In India, mental health is still a taboo and any related conversations happen behind closed doors. No matter how hard we may try to ignore this, but mental health is REAL and so are its consequences.  In addition, another common notion in the Indian society is that good mental health is restricted to a specific age, profession, gender or background. Many say “You’re too young to be depressed.” However, that’s not the case. The sad reality is, mental illness can pull in most unexpectedly and can happen to anyone. There’s no definite set of underlying causes which can be used to justify mental illness. And it has an adverse impact on an individual’s psychological and physiological health.

Whether we love it or hate it, smartphone technology is taking over our daily existence but, no matter how up to date we are on our apps, we’re not necessarily happy. Parents are fussing over their children spending hours of their mobile phones. Recently, a man in Palghar district of Maharashtra set ablaze his 16 year old daughter because she was ‘addicted to mobile phone’.

While phone and social media obsession may not be as grave as some other addictions, they can still be severe. Teens with a phone/social addiction commonly experience anxiety, depression, lack of impulse control, loneliness etc. Since adolescents are still developing cognitively, these symptoms may be more extreme and conspicuous than they are in adults. Also, it should be noted that some teens would experience mental health problems no matter what era they lived in, with or without smartphones and the trappings of social media.

Yet, studies show that some vulnerable teens who would normally not have faced mental health issues may have experienced depression or anxiety due to too much screen time, a lack of face-to-face social interaction, or inadequate sleep.

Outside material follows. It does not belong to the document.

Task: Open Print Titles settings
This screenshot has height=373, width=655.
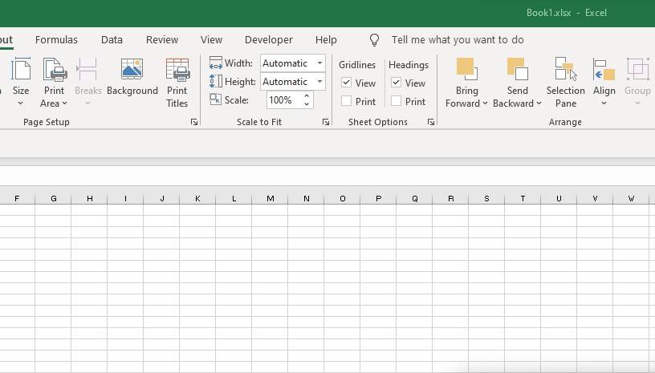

One should carefully look for a few obvious signs that may indicate the addiction:
1. Texting while driving, or crossing the road or during studies or such similar potentially dangerous situations
2. Rise in Family conflicts or withdrawal from social/ family get together pertaining to Smartphone use
3. Unable to perform effectively in school, with family demands or unable to handle the emotions
4. Constant checking of phone which might become very frequent so much so that it might take place every minute and failure to do so might make the child impulsive
5. Frequent checking of phone leading to Insomnia or sleep disturbances
6. Need to respond immediately to messages and alerts
7. When the phone is not accessible there is an increase in anxiety

When in doubt just ask a few questions to yourself to find out whether your teen is actually smartphone addicted or not
1. Whenever the phone is taken away or whenever my child is unable to use the phone, does he/she becomes anxious, angry, irritable or even violent?
2. Is my teen sometimes so engorged in the Smartphone use that he/she avoids or skips the social events or extracurricular activities?
3. My teen is not having a normal sleep routine, is it due to the interference of his/her Smartphone?
4. Is there any major changes in the eating habits of my teen that cannot be clarified otherwise?
5. Are there any major mood changes in my teen that can’t be explained otherwise?